- _What this task involves_
Exactly the lines from the one holding "You are a GUI" through the end of the material below must be printed, nothing more, and the pictures must be dropped.

Content starts

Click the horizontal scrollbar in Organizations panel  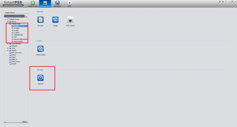(x=16, y=122)
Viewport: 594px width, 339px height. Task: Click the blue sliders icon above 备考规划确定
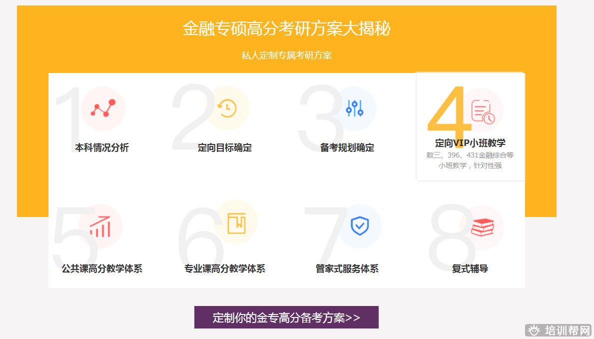[x=354, y=108]
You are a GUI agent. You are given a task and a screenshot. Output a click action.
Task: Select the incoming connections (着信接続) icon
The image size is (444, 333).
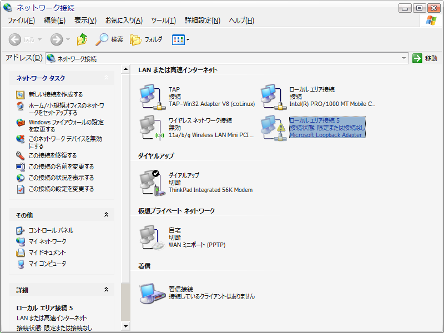click(x=150, y=292)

Content ends

- _Written answer_
You are a GUI agent. You are given a task and a screenshot. Output a click action.
Task: Select the incoming connections (着信接続) icon
The image size is (444, 333).
click(x=150, y=292)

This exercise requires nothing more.